Weit. Die Geschichte von einem Weg um die Welt / Film und Vortrag

Filmabend in Kooperation mit dem Masterstudiengang „Transnationale Literaturwissenschaft: Literatur, Theater, Film (FB 10 - Sprach- und Literaturwissenschaften der Universität Bremen => http://www.master-transnationale-literaturwissenschaft.uni-bremen.de/)

Mi. 19.6. / 18:00 * mit anschließendem Skype-Gespräch mit den Regisseur*innen

Film: Weit. Die Geschichte von einem Weg um die Welt

Zu zweit zogen Patrick und Gwen im Frühling 2013 von Freiburg gen Osten los. Dreieinhalb Jahre und 97.000 Kilometer später kehren sie zu dritt aus dem Westen wieder nach Hause zurück. Mit einem kleinen Budget und ohne zu fliegen haben sie einmal die Welt umrundet. Spontan und neugierig suchten sie dabei immer die unmittelbare Nähe zu den Menschen und stellten sich der Natur. Als Anhalter erkundeten Gwen und Patrick Tadschikistan, Georgien, Iran, Pakistan, China und die Mongolei. Von Japan aus ging es mit einem Frachtschiff nach Mexiko. Nach der Geburt von Sohn Bruno 2015 fuhren sie mit einem alten VW-Bus durch Mittelamerika. Als sie im Frühjahr 2016 nach einer Schiffspassage von Costa Rica nach Spanien wieder europäischen Boden unter den Füßen haben, beenden sie ihre Weltumrundung mit einem 1.200 Kilometer langen Fußmarsch bis vor die Haustüre in Freiburg.

Ausgezeichnet mit dem GILDE-PREIS der deutschen Filmkunst-Programmkinos als "Kinophänomen des Jahres"

D 2017, Regie: Gwendolin Weisser & Patrick Allgaier, 120 Min.

Zum Weiterlesen

Sendebeitrag Aspekte 21.07.2017:

Dokfilm "Weit" über eine Weltreise. Der Überrraschungshit des Sommers
"WEIT. Die Geschichte von einem Weg um die Welt" - ein unverstellter Film von einem jungen Paar aus Freiburg, das einfach so um die Welt reist, schafft etwas Großartiges: Er gibt uns das Vertrauen in die Welt zurück, in fremde Menschen, …

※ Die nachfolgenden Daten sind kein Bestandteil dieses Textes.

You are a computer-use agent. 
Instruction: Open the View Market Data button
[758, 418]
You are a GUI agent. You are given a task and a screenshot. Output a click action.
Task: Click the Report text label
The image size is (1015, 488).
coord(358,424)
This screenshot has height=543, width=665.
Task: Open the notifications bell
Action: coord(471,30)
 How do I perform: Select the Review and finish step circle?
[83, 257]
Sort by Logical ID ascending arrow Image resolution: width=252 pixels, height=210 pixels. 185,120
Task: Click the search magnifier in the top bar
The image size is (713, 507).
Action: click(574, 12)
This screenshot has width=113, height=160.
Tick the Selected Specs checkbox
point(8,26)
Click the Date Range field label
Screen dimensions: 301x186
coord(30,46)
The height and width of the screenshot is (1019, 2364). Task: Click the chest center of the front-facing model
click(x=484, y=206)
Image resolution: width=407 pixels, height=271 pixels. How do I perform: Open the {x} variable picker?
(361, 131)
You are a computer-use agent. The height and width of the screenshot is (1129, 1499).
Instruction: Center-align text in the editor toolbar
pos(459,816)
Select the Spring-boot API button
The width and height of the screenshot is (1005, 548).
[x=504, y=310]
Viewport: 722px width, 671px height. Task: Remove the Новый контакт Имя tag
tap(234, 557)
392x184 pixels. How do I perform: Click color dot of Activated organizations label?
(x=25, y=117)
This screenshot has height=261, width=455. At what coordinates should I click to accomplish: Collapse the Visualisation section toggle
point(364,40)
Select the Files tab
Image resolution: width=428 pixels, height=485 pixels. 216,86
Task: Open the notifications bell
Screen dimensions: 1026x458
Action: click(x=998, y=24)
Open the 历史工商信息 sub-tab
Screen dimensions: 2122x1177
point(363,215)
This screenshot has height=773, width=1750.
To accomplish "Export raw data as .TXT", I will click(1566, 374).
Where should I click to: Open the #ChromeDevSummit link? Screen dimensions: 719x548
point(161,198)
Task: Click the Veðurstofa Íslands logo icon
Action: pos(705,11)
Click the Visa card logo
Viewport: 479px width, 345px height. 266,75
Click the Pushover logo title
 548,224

https://www.zdf.de/kultur/aspekte/weit-dokfilm-eine-reise-um-die-welt-100.html

Mi. 19.6. / 20:30

Vortrag zu „Weit“ von Magali Trautmann: „Fiktionalisierende Montage im Dokumentarfilm“.

Magali Trautmann studierte Romanistik und Filmwissenschaft in Berlin und Paris. Sie promovierte 2016 über den narrativen Dokumentarfilm und war als wissenschaftliche Mitarbeiterin im Masterstudiengang «Transnationale Literaturwissenschaft: Literatur, Theater, Film» der Universität Bremen tätig. Zuvor war Magali Trautmann freie Autorin für Trick- und Dokumentarfilm für verschiedene Sender (Arte, Deutsche Welle, DSF, Pro7) und arbeitete an Kurzfilmen (The Second Experiment, D 1999; Geschichten von anderswo, D 2007) sowie an zwei Kinodokumentarfilmen mit. (Fussballgöttinnen, D 2006; Comerade Couture D 2009).

 

Abstract des Vortrags von Magali Trautmann:


Ich werde hineingezogen ins Geschehen. Ich kann mich mit Figuren identifizieren. Ich erlebe ihre emotionalen Höhepunkte und Tiefschläge hautnah mit.
Narrative Dokumentarfilme beziehen mich als Zuschauerin in die Geschichte mit ein. Dabei adressieren sie sich nicht direkt an mich. Es gibt keine Talking Heads und keine Voice of God. Das Wissen über die Welt wird allein durch die Figuren vermittelt, in ihren Aktionen, aus ihrer Sicht, erzählt in einem dramaturgischen Handlungsstrang.
WEIT. DIE GESCHICHTE VON EINEM WEG UM DIE WELT (2017) von Gwendolin Weisser und Patrick Allgaier ist ein aktuelles Beispiel für einen Dokumentarfilm der fiktionalisierend erzählt. Der Vortrag legt dar, wie diese Wirkung erreicht wird, welche Mittel eingesetzt und welche Wege (um die Welt) betreten werden, um mich die erzählte Geschichte wie in einem Spielfilm miterleben zu lassen.